Chilean teacher and politician (1917-1993)

Arturo Valdés Phillips (13 June 1917 – 26 November 1993) was a Chilean teacher and politician, member first of the Falange Nacional and later of the Partido Demócrata Cristiano.

He served as Deputy for the 4th Departmental District –La Serena, Coquimbo, Elqui, Ovalle, Combarbalá and Illapel– during the legislative period 1965–1969.

==Biography==
He was born in Santiago on June 13, 1917, the son of Alberto Valdés Alfonso and Isabel Phillips Sánchez. He married María Isabel Ossa León, with whom he had six children: Arturo, Leticia, Ignacio, Carolina, Eugenia and Fernando.

Valdés completed his secondary education at the Liceo Alemán de Santiago. He later studied at the University of Chile, La Serena campus, where he graduated as a teacher of History, Geography and Civic Education.

For eight years he worked as a teacher in various institutions, including Saint George’s School, Liceo de Aplicación, Instituto Luis Campino, Liceo N°11, Liceo Alemán de Santiago, and the Seminary of La Serena. He later became a faculty member at the University of Chile, La Serena campus. From 1971 onwards, he served as general manager of Editorial del Pacífico S.A..

==Political career==
During his student years he held positions in the Centro de Estudiantes de Pedagogía and was a member of the Asociación Nacional de Estudiantes Católicos (ANEC). Between 1933 and 1940 he also joined the Federación de Estudiantes de Chile (FECh).

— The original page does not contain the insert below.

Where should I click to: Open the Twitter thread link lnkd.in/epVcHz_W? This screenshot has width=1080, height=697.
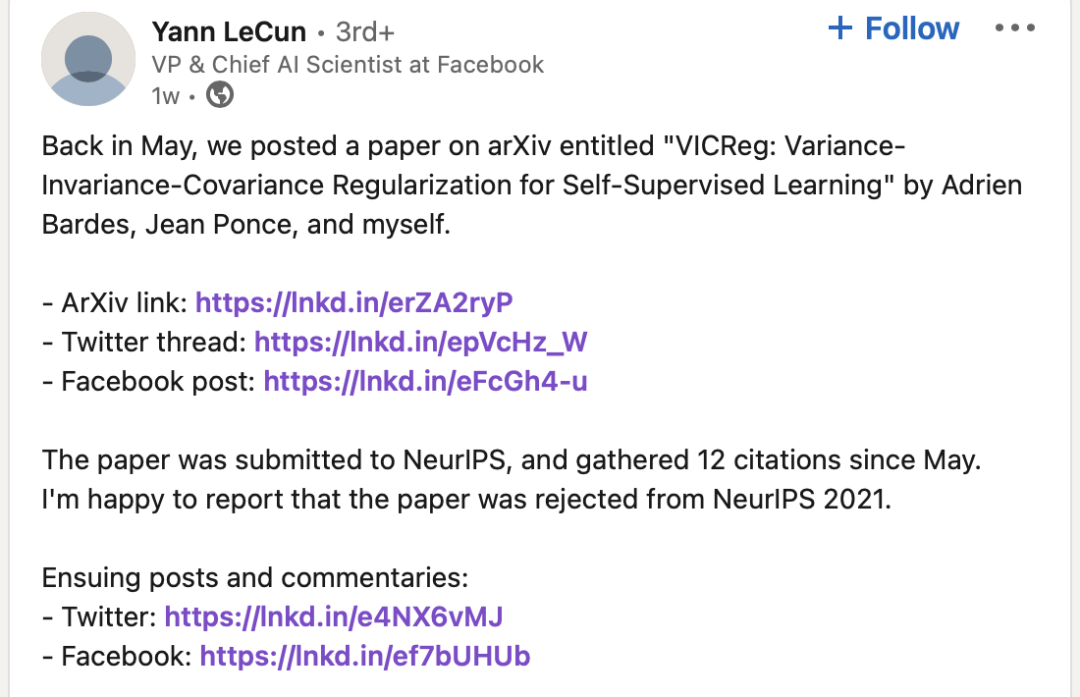pos(420,342)
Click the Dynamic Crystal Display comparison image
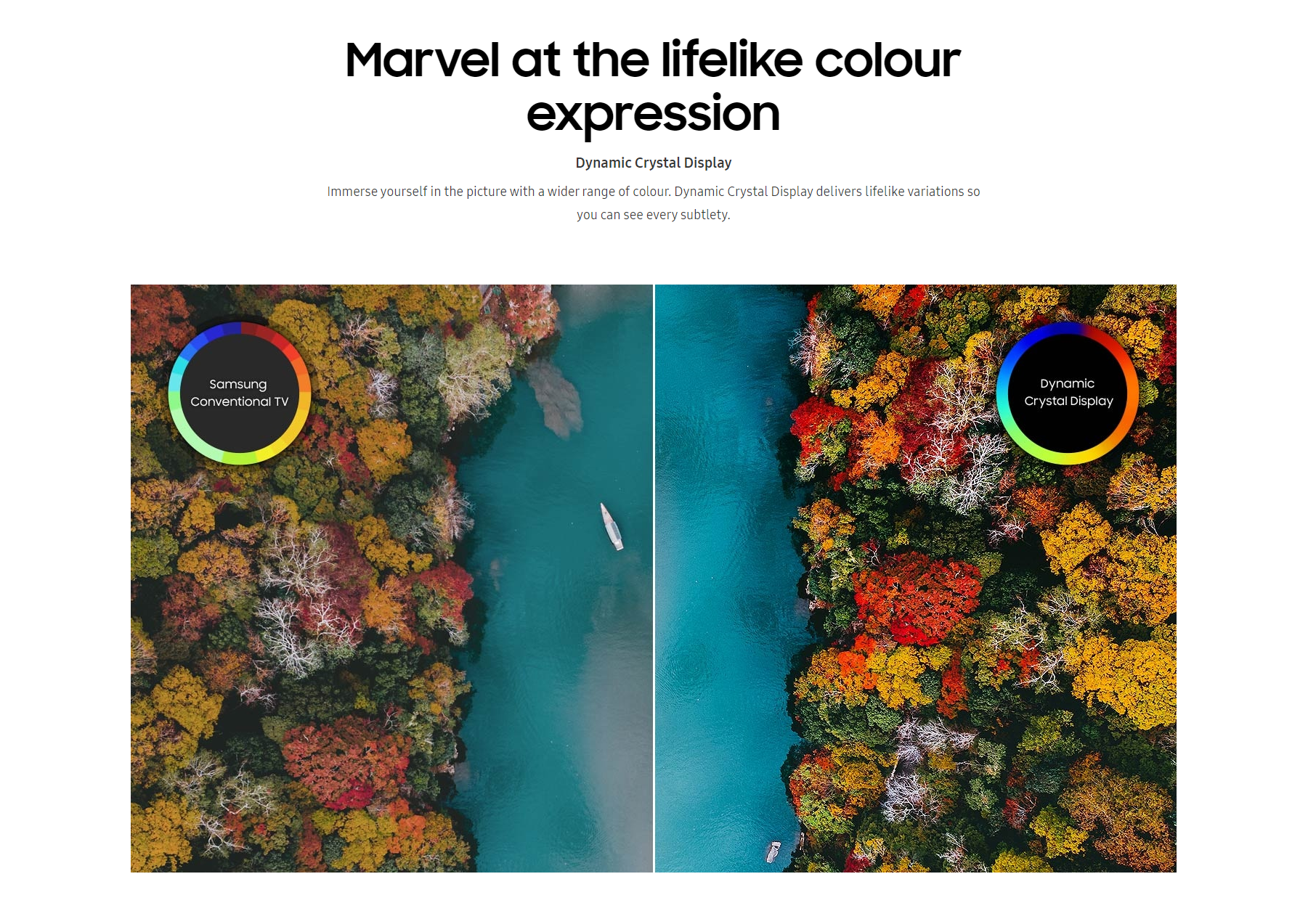Image resolution: width=1316 pixels, height=903 pixels. pos(916,579)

On November 30, 1938, he joined the Falange Nacional, where he served as regional secretary of Atacama and Coquimbo (1943–1945) and national secretary twice (1947–1949 and 1955–1957). After the creation of the Christian Democratic Party in 1957, he became its general treasurer (1958–1959), communal president of La Serena (1963), and a member of the party’s National Board.

He also served as secretary to Deputy Alejandro Noemi Huerta. In 1946 he was appointed head of the Chilean Consulate in Petrópolis, Brazil, a position he held until 1956.

===Parliamentary career===
In the 1965 parliamentary elections, Valdés Phillips was elected Deputy for the 4th Departmental District.

He was a member of various parliamentary commissions, where he focused on educational, civic, and regional development issues affecting the Coquimbo Region. He also took part in debates that reflected the principles of the Christian Democratic Party and his earlier background in the Falange Nacional.

He died in Santiago on November 26, 1993.